Meerpersoonscelgebruik in alle penitentiaire inrichtingen 7 september 2004

Op 13 september 2004 wordt het meerpersoonscelgebruik in alle penitentiaire inrichtingen landelijk ingevoerd. Minister Donner van Justitie schrijft dit in een brief aan de Tweede Kamer. Op dit moment zijn er in de al 450 meerpersoonscellen in gebruik. In januari 2005 zullen dat er 1500 zijn.
Met de invoering van het meerpersoonscelgebruik komt een einde aan de voorbereidende fase die sinds eind 2003 op zeven locaties samenplaatsing van gedetineerden in huizen van bewaring op vrijwillige basis toestond.

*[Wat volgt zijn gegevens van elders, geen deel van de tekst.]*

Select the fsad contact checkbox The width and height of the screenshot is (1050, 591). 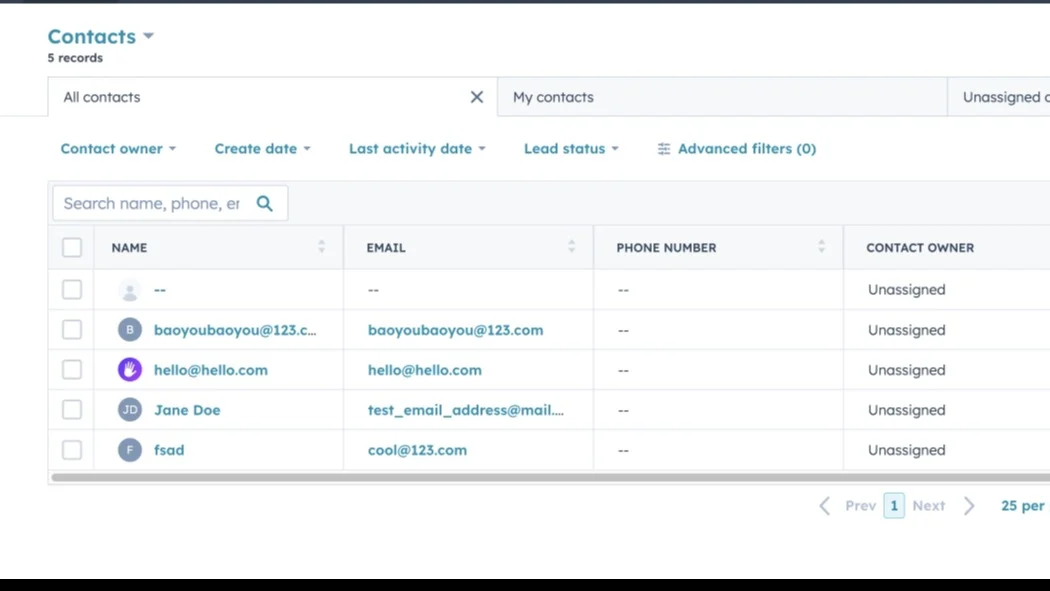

De minister schrijft verder dat meerpersoonscelgebruik moet worden gezien als een standaard detentievorm in huizen van bewaring en gevangenissen. Er is geen grond om onderscheid te maken in de lengte en inhoud van het dag- en activiteitenprogramma tussen eenpersoonscellen en meerpersoonscellen. Het uitgangspunt bij de plaatsing op een meerpersoonscel is dat iedereen geschikt is voor samenplaatsing, tenzij sprake is van dusdanige problematiek bij de gedetineerde dat verblijf op een eenpersoonscel noodzakelijk is. Ongeschiktheid voor samenplaatsing kan samenhangen met psychische gestoordheid, verslavingsproblematiek, de gezondheidstoestand, gedragsproblematiek, het gepleegde delict en eventuele opgelegde beperkingen. De mate waarin een bepaalde factor of omstandigheid relevant is kan per gedetineerde verschillen. Steeds zal voor iedere gedetineerde afzonderlijk moeten worden beoordeeld of er redenen zijn om af te zien van plaatsing in een meerpersoonscel.

Tijdens de voorbereidende fase vond samenplaatsing van gedetineerden plaats op vrijwillige basis. Met de inwerkingtreding van de wet is vrijwilligheid geen criterium meer. De directeur van de inrichting bepaalt of en met wie een gedetineerde op een meerspersoonscel wordt geplaatst.

De groepsondernemingsraad van het Gevangeniswezen heeft op 3 september 2004 positief geadviseerd over de landelijke invoering van het meerpersoonscelgebruik.

In de brief van de minister wordt verder ingegaan op de aanbevelingen uit het evaluatieonderzoek Kiezen voor Delen?, evaluatie van de eerste fase van de invoering van meerspersoonscelgebruik.